:: Page extract ::

"""

The Crow Tribe is concerned about the effect the Northern Cheyenne redesignation will have on Crow development, and *711whether they will have to seek Northern Cheyenne approval before implementing development plans. Inasmuch as EPA has the necessary technical expertise to review the impacts on both Tribes as interrelated actions, this Department feels that the United States’ obligation to the Tribes would best be satisfied by such review.
If a redesignation is to be made, we would appreciate being informed of the impact and alternatives available to the respective Tribes before final action is taken.
Furthermore, counsel to the Crow Tribe wrote to the Regional Office of the EPA on June 12, 1977, requesting that the EPA “proceed in a trustee or fiduciary relationship with regards to the [Northern Cheyenne] redesignation as to the Crow Tribe.” Although no response to this letter is in the record, on August 5, the date the EPA approved the redesignation, the Administrator wrote to the Secretary of the Interi- or as follows:
In his June 22,1977, letter Undersecretary James A. Joseph suggested that EPA review the impacts of the redesignation upon Crow development. In the absence of an official protest from the Crow Tribe, EPA’s authority to review these impacts and use the results as criteria for approval or disapproval of the proposed redesignation are limited. However, the Northern Cheyenne did evaluate the potential impacts and, as discussed in the enclosed documentation, the impacts upon Crow development should not be significant.
Two questions are presented by this set of facts. First, was the EPA required to proceed in a Trustee capacity vis a vis the Crow Tribe, and second, if it was so required, did it fulfill that obligation? It is fairly clear that any Federal government action is subject to the United States’ fiduciary responsibilities toward the Indian tribes. See Seminole Nation v. United States, 316 U.S. 286, 297, 62 S.Ct. 1049, 1054, 86 L.Ed. 1480 (1942). As a result of the letters from the Undersecretary of the Interior, and the Crow Tribe, and the failure of the EPA to respond to those letters before approving the redesignation, the responsibility to exercise those fiduciary obligations is fairly placed upon the EPA.
So, we must consider whether the EPA fulfilled the United States’ fiduciary obligations toward the Crow Tribe. Preliminarily, we note that adequate procedures were provided by the Clean Air Act and the EPA regulations to fulfill this responsibility. The Crow Tribe was consulted by the Northern Cheyenne before redesignation was proposed and it had full opportunity to participate in the public hearing. Moreover, all the Crow Tribe was required to do activate the full panoply of protection against a redesignation that would adversely affect its interest was to lodge an official protest against such redesignation. 40 C.F.R. § 52.21(c)(3)(vi)(e) (1975). This they did not do.
Despite the adequacy of procedural protections, the question remains whether the EPA in substance fulfilled its trust obligations. The primary concern of the Crow from the beginning of the redesignation procedure was clearly the potential impact of such a redesignation on their ability to mine coal. It is in this respect that they now claim that the EPA failed to exercise its trust responsibilities. However, in specifically finding that the redesignation would not, under the law as it stood at that time, have any effect on strip mining, the EPA adequately addressed the Crow’s interest in this regard. That the assumption may have turned out as a result of subsequent events to have been wrong does not affect the answer to the question of whether the fiduciary responsibilities were fulfilled in the first place.

"""

:: Instruction ::
Extend the passage on the EPA's trust obligations to the Crow Tribe, starting right after its final sentence. The items that follow are not needed for this exercise.

:: Information supplied ::

"""

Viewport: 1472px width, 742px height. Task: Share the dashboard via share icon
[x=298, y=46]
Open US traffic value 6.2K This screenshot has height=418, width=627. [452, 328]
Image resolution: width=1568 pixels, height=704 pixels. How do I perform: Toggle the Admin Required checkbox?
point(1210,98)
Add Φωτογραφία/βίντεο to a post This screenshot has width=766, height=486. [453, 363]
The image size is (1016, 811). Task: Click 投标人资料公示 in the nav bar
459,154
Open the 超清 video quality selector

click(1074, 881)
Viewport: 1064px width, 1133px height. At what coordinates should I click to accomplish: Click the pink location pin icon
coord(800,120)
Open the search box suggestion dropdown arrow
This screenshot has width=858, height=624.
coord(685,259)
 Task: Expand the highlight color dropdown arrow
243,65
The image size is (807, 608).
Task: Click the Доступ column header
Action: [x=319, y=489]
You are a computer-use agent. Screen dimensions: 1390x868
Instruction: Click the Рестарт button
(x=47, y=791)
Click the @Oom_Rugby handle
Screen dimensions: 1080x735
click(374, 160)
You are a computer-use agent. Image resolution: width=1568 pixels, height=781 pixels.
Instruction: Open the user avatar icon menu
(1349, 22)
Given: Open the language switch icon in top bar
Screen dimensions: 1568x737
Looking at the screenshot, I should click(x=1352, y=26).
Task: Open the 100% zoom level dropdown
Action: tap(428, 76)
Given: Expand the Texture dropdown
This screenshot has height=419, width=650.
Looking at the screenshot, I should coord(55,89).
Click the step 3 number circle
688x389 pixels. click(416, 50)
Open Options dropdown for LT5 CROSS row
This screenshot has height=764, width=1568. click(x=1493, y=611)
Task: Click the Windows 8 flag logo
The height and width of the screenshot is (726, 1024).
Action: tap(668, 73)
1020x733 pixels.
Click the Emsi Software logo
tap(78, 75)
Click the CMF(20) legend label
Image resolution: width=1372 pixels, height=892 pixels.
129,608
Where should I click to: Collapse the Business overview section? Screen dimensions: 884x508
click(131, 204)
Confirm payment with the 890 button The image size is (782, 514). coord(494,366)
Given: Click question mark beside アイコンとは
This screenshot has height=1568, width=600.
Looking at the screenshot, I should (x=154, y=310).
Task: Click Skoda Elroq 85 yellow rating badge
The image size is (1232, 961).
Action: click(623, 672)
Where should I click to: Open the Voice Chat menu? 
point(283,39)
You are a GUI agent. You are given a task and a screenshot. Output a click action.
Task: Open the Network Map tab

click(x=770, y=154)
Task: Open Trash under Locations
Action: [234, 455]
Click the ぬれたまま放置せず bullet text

"""

:: Exercise response ::
In addition, it must be noted that the Government also has a fiduciary relationship with the Northern Cheyenne Tribe. That tribe has an interest in avoiding further delay before EPA action on the proposed redesignation. In light of these conflicting fiduciary responsibilities and the strong possibility that the Crow tribe would not be prejudiced at all by EPA approval of *712the redesignation, we cannot say that there was a breach of the fiduciary duty to the Crow.
IV
Was the Cheyenne Tribe Support Document Insufficient under EPA Regulations
Petitioner Westmoreland Resources argues extensively that the. PSD Analysis Document prepared by the Tribe in support of the redesignation failed to comply with the regulations of the EPA. Westmoreland argues in particular that the Analysis Document failed to consider the effect of the redesignation on energy development, that it failed to quantify the effect on air quality, that it gave inadequate consideration to the growth anticipated in the area, and that it failed to consider alternatives such as delay. No claim is made that these factors were not considered at all, only that they were not “adequately considered”. Thus, the standard of review on appeal is limited to whether the Tribe’s consideration of those factors was somehow “arbitrary or capricious.” Under that standard of review, the Tribe has met its obligations.
Westmoreland relies heavily on various exacting requirements that have been imposed for the preparation of Environmental Impact Statements (EIS) under the National Environmental Policy Act (NEPA). Actions under the Clean Air Act, however, are expressly exempted from the requirement of the preparation of an EIS. 15 U.S.C. § 793(c)(1). Furthermore, the Clean Air Act contains a strong presumption in favor of the maintenance of clean air, and the nature of a decision which simply requires that the air quality be maintained at a certain level prevents any exact prediction of its consequences. The Tribe has considered the factors enumerated in EPA regulations, and its choice in favor of the certainty of clean air is a choice supported by the preferences embodied in the Clean Air Act.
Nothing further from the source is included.